(Top photo: SCC president Kevin Brockbank with Taylor Bartoschek, Oluwanifemi Shola-Dare and CCS Chancellor Christine Johnson. Bottom photo: SFCC Acting President Nancy Fair-Szofran with Charissa Ratliff-Daddario, Katie Janzen and CCS Chancellor Christine Johnson)
Four Spokane college students are among the 59 students in Washington state recently recognized for their scholastic achievement and service to college and community. Taylor Bartoschek and Oluwanifemi Shola-Dare of Spokane Community College and Katie Janzen and Charissa Ratliff-Daddario of Spokane Falls Community College were accepted into the All-Washington Academic Team and will each receive a $250 scholarship from KeyBank. Shola-Dare also was awarded a $750 scholarship from the Washington State Employees Credit Union.
All the students were nominated by their college leaders and honored at the 23rd annual team celebration ceremony held recently at South Puget Sound Community College in Olympia. Washington Gov. Jay Inslee was the keynote speaker.
______
WORK ORDER A
Answer these questions from the article on the All-Washington Academic Team, one answer per line:
(i) How much will each of the four students receive from KeyBank?
(ii) Where was the 23rd annual team celebration ceremony held?
(iii) Who was the keynote speaker at the ceremony?
WORK ORDER B
Reproduce the part of the article on the All-Washington Academic Team between "Four Spokane college" and "the keynote speaker.", inclusive.
WORK ORDER C
Translate this sentence from the article on the All-Washington Academic Team into Spanish: "Washington Gov. Jay Inslee was the keynote speaker."

SOURCE INFORMATION
______
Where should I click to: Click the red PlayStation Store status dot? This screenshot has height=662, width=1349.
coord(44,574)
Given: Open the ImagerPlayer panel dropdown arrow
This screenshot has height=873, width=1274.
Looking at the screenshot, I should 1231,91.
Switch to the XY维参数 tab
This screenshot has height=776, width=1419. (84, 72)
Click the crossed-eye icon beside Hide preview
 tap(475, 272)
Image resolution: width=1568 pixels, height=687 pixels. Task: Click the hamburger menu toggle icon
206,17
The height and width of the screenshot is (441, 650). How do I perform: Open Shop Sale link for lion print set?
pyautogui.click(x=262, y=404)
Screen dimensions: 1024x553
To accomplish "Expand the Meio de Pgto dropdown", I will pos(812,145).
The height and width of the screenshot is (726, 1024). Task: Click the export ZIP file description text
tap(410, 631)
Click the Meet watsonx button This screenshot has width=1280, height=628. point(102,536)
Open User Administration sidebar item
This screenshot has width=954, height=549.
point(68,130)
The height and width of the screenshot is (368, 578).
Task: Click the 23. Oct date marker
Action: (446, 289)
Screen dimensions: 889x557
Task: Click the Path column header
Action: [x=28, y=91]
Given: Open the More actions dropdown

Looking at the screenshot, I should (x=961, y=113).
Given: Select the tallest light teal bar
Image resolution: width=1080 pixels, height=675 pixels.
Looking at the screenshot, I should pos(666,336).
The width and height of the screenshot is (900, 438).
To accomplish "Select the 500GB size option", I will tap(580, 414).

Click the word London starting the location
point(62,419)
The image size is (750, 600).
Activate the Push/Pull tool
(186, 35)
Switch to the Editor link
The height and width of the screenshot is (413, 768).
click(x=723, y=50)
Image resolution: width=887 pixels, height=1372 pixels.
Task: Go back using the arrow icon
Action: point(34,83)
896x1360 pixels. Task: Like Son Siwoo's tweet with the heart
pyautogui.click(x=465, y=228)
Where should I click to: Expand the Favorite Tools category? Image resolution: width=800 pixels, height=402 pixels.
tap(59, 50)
______
ANSWER SPACE A
(i) $250
(ii) South Puget Sound Community College in Olympia
(iii) Washington Gov. Jay Inslee

ANSWER SPACE B
Four Spokane college students are among the 59 students in Washington state recently recognized for their scholastic achievement and service to college and community. Taylor Bartoschek and Oluwanifemi Shola-Dare of Spokane Community College and Katie Janzen and Charissa Ratliff-Daddario of Spokane Falls Community College were accepted into the All-Washington Academic Team and will each receive a $250 scholarship from KeyBank. Shola-Dare also was awarded a $750 scholarship from the Washington State Employees Credit Union.
All the students were nominated by their college leaders and honored at the 23rd annual team celebration ceremony held recently at South Puget Sound Community College in Olympia. Washington Gov. Jay Inslee was the keynote speaker.

ANSWER SPACE C
El gobernador de Washington, Jay Inslee, fue el orador principal.